Five Questions: Marigold Kitchen’s New Chef (Plus an Exclusive First Look at the Menu!)
Are we finally getting scientific? Robert Halpern has cooked with some of the molecular gastronomy greats — including Grant Achatz of Alinea in Chicago — but now, at 33, he’s moved back to his native Philadelphia to take over as chef-owner of Marigold Kitchen on September 1st. Though the name will remain the same, the food will, once again, be quite different from what it’s ever been before. (See our exclusive first look at the menu following the Q&A.)
What appealed to you about the Marigold Kitchen space?
I was looking for a BYOB specifically — they are so popular here. And, of course, there are financial reasons — for me, obviously, but also for the customer. It’s better to bring a good bottle of wine you bought at the State Store than pay a 400 percent markup. Also, I like West Philly politically; it’s open-minded and liberal and diverse. We have a lot in common, West Philly and me.
You’re a new owner with a very different menu. Why not change the name to reflect that?
We did have a name picked out when we were considering other places: Alchemy. But I’ve loved Marigold Kitchen over the years, and it has such a great reputation. I want to keep it going and honor all the hard work Steve [Cook] has put in it over the last five years.
How would you describe your food?
It’s tough for me to describe. It’s a combination of traditional and modern — modern technique applied to traditional dishes and flavors. For example, I like to dehydrate things. I use certain modern ingredients like soy lecithin, to emulsify, and Activia, which is like a meat glue. I like to manipulate texture and give people new experiences.
I spy a few “slow braised” items on the menu. Is this code for sous vide, where food is vacuum-packed and cooked to a specific temperature in a circulating water bath?
Yes.
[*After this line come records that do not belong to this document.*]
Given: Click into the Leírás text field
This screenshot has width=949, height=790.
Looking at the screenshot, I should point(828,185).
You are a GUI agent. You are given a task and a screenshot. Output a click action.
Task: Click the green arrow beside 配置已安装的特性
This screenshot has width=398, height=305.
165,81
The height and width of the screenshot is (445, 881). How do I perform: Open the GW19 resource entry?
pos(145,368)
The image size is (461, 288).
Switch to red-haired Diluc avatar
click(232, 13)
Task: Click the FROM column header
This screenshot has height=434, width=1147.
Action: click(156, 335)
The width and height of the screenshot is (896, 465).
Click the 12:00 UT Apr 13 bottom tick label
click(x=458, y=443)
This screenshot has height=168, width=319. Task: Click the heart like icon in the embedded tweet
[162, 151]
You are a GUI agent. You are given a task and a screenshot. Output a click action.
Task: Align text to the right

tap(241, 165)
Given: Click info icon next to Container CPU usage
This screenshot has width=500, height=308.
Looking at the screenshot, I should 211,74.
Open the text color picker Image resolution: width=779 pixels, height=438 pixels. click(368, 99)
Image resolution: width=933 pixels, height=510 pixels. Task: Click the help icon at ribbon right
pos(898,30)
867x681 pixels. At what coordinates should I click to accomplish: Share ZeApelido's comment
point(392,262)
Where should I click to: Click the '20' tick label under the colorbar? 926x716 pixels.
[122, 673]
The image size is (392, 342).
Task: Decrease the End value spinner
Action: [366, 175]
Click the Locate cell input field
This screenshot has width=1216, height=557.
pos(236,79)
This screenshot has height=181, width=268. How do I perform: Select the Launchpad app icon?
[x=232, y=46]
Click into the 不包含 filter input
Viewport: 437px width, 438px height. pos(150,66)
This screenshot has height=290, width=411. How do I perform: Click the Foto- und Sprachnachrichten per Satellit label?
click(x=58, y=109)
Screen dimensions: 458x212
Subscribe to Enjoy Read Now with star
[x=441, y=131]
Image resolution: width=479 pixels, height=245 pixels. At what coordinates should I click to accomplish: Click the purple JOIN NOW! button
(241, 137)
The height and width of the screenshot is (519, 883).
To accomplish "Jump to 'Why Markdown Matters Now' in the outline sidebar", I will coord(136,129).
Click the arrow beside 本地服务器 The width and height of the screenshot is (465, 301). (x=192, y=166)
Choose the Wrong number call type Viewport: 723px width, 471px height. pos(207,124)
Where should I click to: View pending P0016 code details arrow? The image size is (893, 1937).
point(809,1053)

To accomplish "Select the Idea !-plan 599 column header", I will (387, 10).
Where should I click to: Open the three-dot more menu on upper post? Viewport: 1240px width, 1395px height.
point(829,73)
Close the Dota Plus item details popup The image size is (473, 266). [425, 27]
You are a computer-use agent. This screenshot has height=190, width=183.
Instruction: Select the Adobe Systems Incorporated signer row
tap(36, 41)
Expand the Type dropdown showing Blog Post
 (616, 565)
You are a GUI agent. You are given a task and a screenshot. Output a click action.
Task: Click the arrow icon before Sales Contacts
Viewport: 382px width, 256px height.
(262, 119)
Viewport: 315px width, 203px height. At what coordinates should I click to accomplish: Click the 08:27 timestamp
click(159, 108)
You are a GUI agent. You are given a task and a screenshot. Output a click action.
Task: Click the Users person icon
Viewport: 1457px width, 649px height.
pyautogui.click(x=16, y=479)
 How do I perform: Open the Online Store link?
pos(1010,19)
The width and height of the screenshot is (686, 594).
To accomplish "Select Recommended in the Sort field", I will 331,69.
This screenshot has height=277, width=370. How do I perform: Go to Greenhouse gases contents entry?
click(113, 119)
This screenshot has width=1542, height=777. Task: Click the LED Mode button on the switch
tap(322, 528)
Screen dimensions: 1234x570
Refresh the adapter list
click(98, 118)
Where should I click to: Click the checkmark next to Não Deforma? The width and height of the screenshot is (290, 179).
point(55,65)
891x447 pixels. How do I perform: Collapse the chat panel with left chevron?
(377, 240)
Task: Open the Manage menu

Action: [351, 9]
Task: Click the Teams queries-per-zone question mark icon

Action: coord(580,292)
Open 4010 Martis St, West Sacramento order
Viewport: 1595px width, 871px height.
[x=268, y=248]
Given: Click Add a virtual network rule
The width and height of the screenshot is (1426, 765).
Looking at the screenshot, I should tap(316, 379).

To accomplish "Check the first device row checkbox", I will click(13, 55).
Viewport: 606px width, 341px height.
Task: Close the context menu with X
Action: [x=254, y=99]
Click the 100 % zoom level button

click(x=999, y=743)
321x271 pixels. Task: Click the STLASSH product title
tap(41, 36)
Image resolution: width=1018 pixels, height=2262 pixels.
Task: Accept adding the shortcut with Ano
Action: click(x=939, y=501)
The pork belly will be cooked sous vide, and probably the rib eye, too. It’s a great technique — I love to cook fish that way, too.
I know you resist the term “molecular gastronomy,” but that’s what people think when they see terms like “foam,” “froth,” and “essence.” Why use these terms and techniques in your cooking?
It’s really exciting to try new things. And when I go out to eat, I like to try food that’s not easy to make at home. Actually the techniques are easy, easier than classic French techniques, but most people don’t have the specialty ingredients and equipment you need to make this stuff.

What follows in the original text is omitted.